- **Task**: Find where "Task: Select the Pts column header" occurs in the data below, and retype that line and every later line exactly.
=== Section Start ===
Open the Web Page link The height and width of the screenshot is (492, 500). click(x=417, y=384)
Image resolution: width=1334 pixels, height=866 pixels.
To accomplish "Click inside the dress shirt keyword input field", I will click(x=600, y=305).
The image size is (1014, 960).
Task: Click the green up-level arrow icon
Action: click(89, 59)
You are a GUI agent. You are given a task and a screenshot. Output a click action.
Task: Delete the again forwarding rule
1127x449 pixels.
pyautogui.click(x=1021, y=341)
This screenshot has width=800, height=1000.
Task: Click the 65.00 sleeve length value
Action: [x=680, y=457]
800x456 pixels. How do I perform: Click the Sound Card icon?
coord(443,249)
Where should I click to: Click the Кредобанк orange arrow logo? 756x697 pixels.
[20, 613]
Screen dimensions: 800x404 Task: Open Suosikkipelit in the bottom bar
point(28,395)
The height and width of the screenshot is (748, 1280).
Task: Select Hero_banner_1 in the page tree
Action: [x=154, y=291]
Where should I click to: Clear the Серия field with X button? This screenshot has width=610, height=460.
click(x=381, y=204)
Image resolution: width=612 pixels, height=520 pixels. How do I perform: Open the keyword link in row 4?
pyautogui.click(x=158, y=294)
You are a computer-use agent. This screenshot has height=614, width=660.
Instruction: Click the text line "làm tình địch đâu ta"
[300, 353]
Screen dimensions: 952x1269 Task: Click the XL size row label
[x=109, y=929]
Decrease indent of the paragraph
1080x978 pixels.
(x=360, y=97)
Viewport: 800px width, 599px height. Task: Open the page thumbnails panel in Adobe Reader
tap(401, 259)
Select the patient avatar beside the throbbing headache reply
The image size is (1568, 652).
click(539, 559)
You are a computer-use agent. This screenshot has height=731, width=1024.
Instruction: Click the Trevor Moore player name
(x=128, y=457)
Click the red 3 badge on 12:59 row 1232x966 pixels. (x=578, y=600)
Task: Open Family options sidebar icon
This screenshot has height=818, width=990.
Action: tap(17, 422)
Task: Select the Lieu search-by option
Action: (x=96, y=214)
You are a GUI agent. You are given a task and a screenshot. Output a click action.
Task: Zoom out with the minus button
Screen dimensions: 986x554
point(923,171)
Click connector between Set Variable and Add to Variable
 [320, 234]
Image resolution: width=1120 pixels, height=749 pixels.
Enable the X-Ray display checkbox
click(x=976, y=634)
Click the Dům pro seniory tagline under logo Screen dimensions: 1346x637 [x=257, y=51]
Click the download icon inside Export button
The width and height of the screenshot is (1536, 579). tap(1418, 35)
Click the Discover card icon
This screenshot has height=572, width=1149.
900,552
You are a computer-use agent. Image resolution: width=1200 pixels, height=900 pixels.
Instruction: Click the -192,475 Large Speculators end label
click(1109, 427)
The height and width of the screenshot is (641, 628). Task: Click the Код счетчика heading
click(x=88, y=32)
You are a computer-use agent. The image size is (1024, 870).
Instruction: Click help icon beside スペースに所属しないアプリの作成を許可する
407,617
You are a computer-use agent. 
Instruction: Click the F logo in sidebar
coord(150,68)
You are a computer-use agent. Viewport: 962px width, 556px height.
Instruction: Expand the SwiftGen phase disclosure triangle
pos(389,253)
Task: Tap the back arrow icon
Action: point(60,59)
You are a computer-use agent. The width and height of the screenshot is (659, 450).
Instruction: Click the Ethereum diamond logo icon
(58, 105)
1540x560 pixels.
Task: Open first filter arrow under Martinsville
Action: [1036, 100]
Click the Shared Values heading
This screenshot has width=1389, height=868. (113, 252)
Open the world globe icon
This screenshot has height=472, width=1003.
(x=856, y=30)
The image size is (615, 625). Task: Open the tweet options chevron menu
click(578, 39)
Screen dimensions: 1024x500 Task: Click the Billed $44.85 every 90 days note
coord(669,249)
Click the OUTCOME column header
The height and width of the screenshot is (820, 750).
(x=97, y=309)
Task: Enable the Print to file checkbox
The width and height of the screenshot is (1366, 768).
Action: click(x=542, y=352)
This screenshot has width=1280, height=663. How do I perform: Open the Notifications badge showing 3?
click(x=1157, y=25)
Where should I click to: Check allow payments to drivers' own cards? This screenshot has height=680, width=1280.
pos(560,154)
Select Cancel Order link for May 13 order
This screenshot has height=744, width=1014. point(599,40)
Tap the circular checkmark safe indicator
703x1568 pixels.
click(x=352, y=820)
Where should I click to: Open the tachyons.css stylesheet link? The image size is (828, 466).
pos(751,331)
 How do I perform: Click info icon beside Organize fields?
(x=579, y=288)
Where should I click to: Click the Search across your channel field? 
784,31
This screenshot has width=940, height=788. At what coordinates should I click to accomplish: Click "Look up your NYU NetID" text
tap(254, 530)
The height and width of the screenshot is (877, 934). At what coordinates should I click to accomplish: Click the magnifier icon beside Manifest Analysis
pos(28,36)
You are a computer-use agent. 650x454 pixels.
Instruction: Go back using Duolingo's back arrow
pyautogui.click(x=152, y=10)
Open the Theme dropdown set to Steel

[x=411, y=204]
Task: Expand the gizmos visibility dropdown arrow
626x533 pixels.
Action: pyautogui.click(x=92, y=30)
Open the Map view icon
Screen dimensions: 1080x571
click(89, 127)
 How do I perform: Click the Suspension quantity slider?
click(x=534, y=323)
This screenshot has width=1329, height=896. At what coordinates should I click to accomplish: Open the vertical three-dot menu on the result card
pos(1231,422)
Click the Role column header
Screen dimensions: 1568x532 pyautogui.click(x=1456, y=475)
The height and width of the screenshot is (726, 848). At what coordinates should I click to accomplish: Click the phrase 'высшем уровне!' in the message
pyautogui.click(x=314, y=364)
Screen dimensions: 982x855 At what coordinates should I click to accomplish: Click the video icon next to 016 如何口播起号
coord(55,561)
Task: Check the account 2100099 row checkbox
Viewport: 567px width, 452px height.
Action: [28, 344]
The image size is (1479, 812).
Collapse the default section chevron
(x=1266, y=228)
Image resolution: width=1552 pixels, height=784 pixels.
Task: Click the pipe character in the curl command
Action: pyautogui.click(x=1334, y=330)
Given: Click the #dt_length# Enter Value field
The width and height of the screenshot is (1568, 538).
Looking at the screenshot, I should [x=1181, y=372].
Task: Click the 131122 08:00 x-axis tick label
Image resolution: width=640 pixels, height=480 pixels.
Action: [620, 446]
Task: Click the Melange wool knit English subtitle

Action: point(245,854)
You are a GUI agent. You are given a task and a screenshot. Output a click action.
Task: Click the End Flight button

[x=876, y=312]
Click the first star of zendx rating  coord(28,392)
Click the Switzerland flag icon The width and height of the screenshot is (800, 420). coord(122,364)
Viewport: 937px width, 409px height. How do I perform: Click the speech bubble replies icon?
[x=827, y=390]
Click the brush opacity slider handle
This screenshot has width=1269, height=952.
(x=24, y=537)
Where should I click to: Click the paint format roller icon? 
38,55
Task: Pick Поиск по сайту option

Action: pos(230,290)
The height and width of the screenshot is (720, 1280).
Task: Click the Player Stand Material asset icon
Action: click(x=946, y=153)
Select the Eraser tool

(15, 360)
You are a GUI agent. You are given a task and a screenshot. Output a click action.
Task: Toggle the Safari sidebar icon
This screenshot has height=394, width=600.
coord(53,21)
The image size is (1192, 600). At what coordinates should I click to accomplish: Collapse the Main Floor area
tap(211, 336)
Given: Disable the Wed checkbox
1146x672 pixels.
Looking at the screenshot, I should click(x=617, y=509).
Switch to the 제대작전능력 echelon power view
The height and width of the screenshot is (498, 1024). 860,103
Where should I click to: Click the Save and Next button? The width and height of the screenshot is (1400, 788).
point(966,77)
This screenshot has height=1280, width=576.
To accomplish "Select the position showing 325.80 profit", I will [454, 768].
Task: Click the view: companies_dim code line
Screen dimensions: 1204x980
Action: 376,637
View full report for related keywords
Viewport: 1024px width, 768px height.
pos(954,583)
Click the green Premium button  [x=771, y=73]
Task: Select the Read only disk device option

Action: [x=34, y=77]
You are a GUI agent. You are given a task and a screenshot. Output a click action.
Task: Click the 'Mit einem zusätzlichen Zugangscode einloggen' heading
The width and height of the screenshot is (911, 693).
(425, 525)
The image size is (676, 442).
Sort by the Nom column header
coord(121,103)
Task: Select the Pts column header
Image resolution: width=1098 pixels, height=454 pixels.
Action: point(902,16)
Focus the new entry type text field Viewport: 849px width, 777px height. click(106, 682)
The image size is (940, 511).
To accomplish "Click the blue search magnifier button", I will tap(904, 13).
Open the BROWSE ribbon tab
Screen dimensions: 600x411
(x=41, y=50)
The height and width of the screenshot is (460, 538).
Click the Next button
=== Section End ===
- **Exercise response**:
Task: Select the Pts column header
Image resolution: width=1098 pixels, height=454 pixels.
Action: point(902,16)
Focus the new entry type text field Viewport: 849px width, 777px height. click(106, 682)
The image size is (940, 511).
To accomplish "Click the blue search magnifier button", I will tap(904, 13).
Open the BROWSE ribbon tab
Screen dimensions: 600x411
(x=41, y=50)
The height and width of the screenshot is (460, 538).
Click the Next button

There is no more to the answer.